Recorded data
-- Start --

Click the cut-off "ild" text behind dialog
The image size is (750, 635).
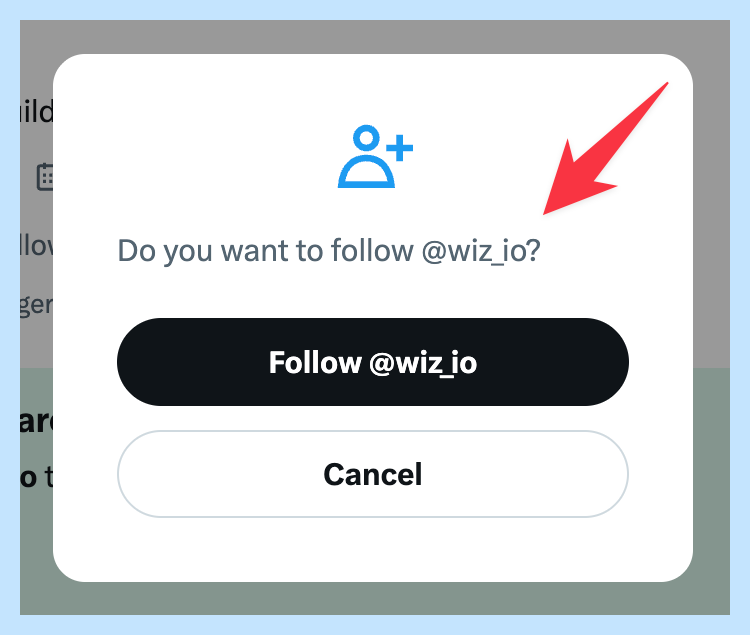click(36, 112)
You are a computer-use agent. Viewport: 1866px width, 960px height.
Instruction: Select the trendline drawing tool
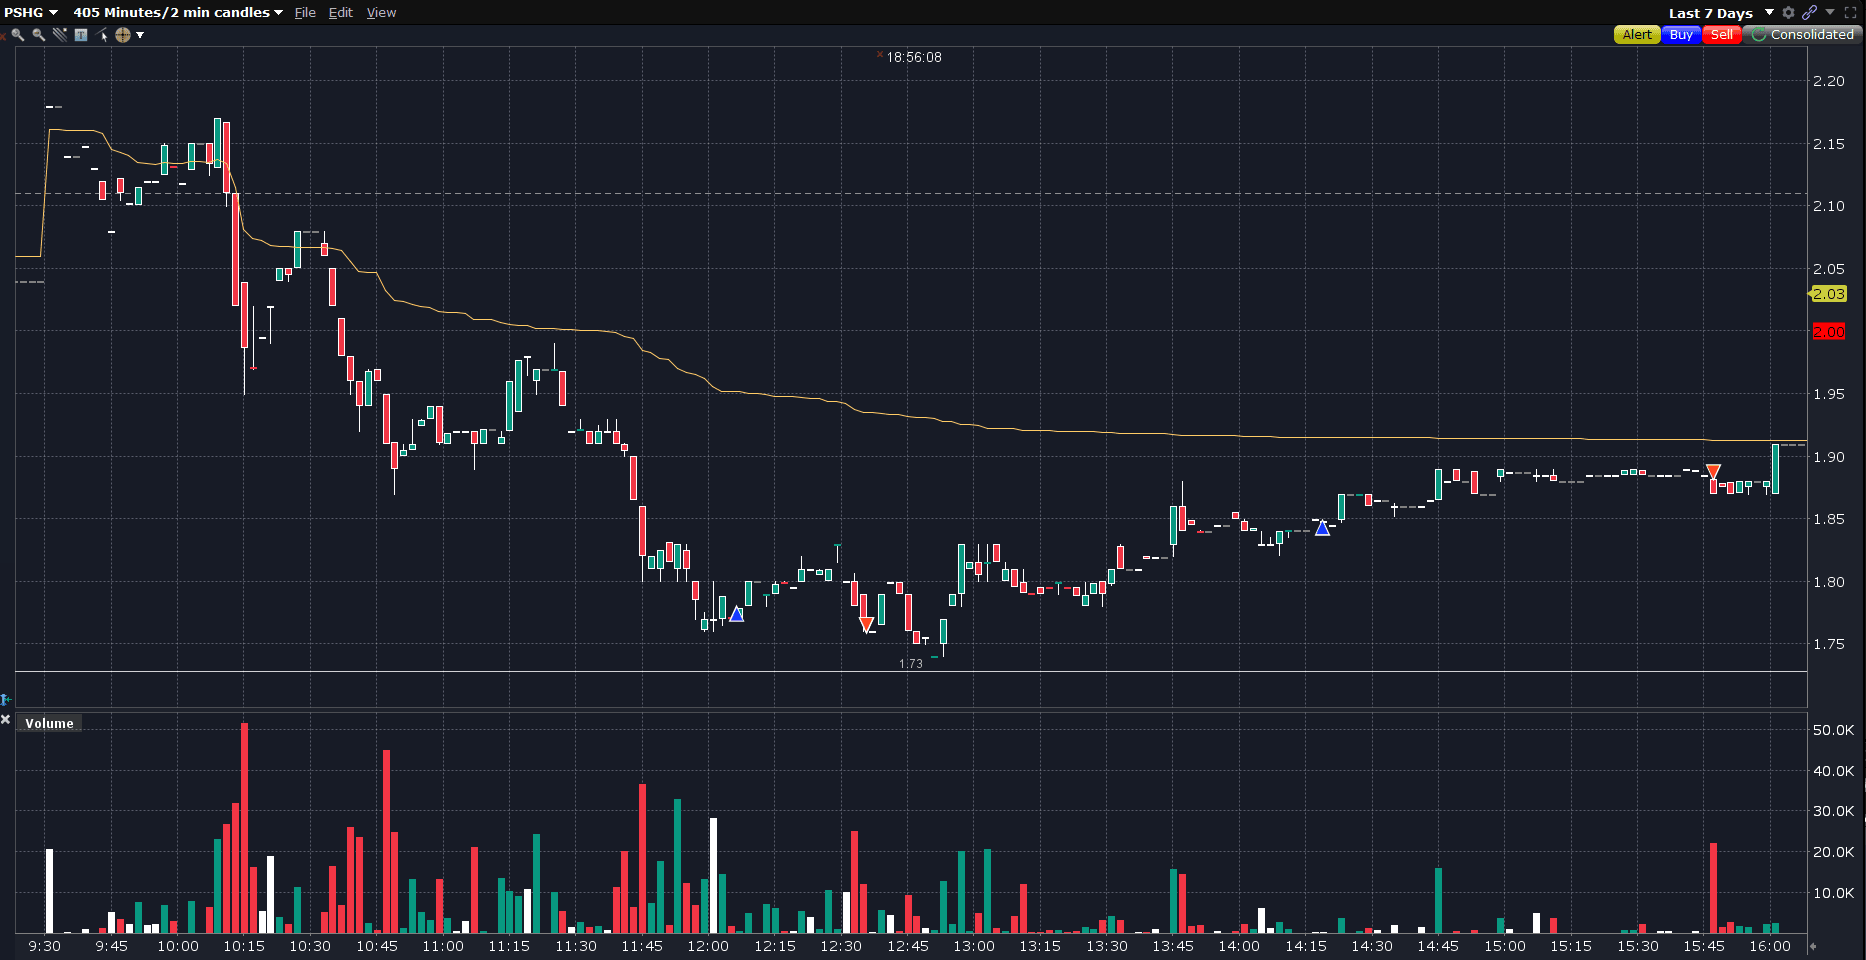60,35
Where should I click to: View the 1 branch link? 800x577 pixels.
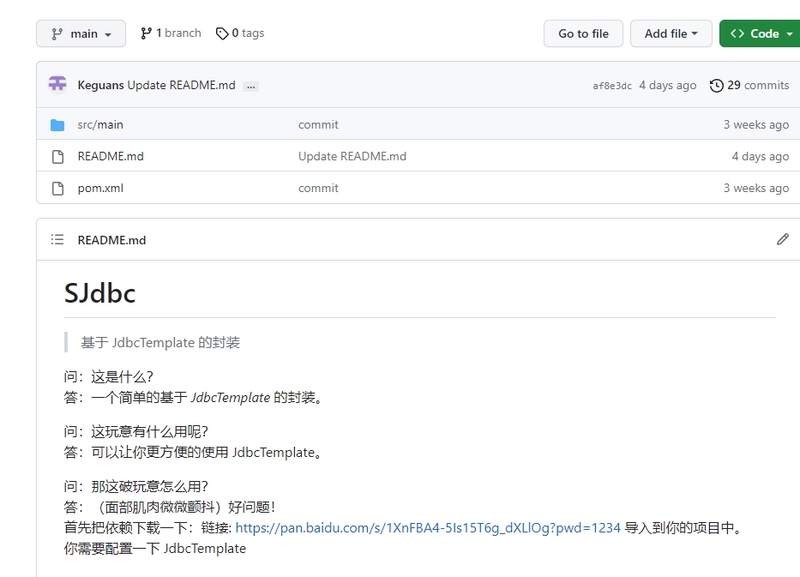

-- End --

_What you should do_: Resize these lines by rewriting all of them, requests included, with every coordinate in the answers multiplied by 2.1 and rounded to a whole number, halves rounding up. Leave the pictures out.

_Solution to this exercise_:
Click the cut-off "ild" text behind dialog
The image size is (750, 635).
click(76, 235)
You are a computer-use agent. Viewport: 1866px width, 960px height.
Instruction: Select the trendline drawing tool
126,74
Where should I click to: View the 1 branch link? 800x577 pixels.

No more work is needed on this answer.